Published: March 26,2022
By Francis Semwaza
China just concluded its “two sessions”, which brought together all members of the National People’s Congress (NPC), China’s top legislature, and the Chinese People’s Political Consultative Conference, China’s top political advisory body, to chart the country’s course of economic and social development in 2023.
The planning takes place in the wake of the ongoing Covid-19 pandemic which has put much pressure on governments around the world, testing their preparedness to serve their people, especially in maintaining economic growth and providing enough jobs.
Facing new downward pressure caused by sluggish world economic recovery, the Russia-Ukraine war and domestic Covid-19 outbreaks, China has set a 5.5 percent GDP growth target for this year, which is much lower than the 8.1 percent growth rate achieved last year.
Talking about this growth rate, Premier Li said that China aims to achieve about 5.5 percent growth to ensure steady performance of the Chinese economy at a high level, and that considering the big scale of the Chinese economy, to achieve this goal is not easy.
With a 5.5 percent GDP growth rate and efforts to control inflation, the Chinese economy would be fairly balanced given the government’s resolve to create over 11 million new urban jobs for its people.

(Dataset entries)
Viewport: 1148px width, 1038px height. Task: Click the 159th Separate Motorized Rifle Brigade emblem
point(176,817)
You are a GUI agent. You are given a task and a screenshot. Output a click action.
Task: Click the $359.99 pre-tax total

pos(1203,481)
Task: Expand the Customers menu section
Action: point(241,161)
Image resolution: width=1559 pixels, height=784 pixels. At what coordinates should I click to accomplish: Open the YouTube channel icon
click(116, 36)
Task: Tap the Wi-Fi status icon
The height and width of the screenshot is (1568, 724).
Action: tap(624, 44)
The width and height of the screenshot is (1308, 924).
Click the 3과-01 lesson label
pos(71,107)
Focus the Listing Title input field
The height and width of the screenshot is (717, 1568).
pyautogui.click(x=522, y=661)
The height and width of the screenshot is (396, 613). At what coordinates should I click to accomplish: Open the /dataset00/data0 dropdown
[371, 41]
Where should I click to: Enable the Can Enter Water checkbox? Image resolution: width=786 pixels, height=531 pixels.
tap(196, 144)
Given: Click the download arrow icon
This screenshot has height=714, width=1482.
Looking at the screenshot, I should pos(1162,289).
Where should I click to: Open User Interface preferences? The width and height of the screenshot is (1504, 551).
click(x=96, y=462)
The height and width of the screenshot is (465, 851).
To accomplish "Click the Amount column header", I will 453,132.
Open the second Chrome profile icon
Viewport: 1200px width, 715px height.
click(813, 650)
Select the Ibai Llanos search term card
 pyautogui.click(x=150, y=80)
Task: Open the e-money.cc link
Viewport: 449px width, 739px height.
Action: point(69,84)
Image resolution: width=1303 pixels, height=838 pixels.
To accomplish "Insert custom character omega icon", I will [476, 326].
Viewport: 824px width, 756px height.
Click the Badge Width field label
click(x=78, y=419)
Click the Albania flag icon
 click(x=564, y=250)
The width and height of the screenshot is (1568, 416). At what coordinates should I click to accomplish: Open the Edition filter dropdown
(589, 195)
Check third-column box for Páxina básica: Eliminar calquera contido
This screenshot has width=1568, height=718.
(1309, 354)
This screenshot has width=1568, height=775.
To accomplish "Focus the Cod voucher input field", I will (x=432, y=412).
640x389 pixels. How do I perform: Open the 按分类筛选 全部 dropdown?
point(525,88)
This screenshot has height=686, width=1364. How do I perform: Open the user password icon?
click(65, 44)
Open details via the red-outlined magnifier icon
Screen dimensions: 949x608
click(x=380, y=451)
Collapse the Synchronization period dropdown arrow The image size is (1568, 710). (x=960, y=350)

Your instructions
Transcribe the passage from the article on China's growth target, beginning at the words "With a 5.5 percent" and stopping after "for its people.".

Your response
With a 5.5 percent GDP growth rate and efforts to control inflation, the Chinese economy would be fairly balanced given the government’s resolve to create over 11 million new urban jobs for its people.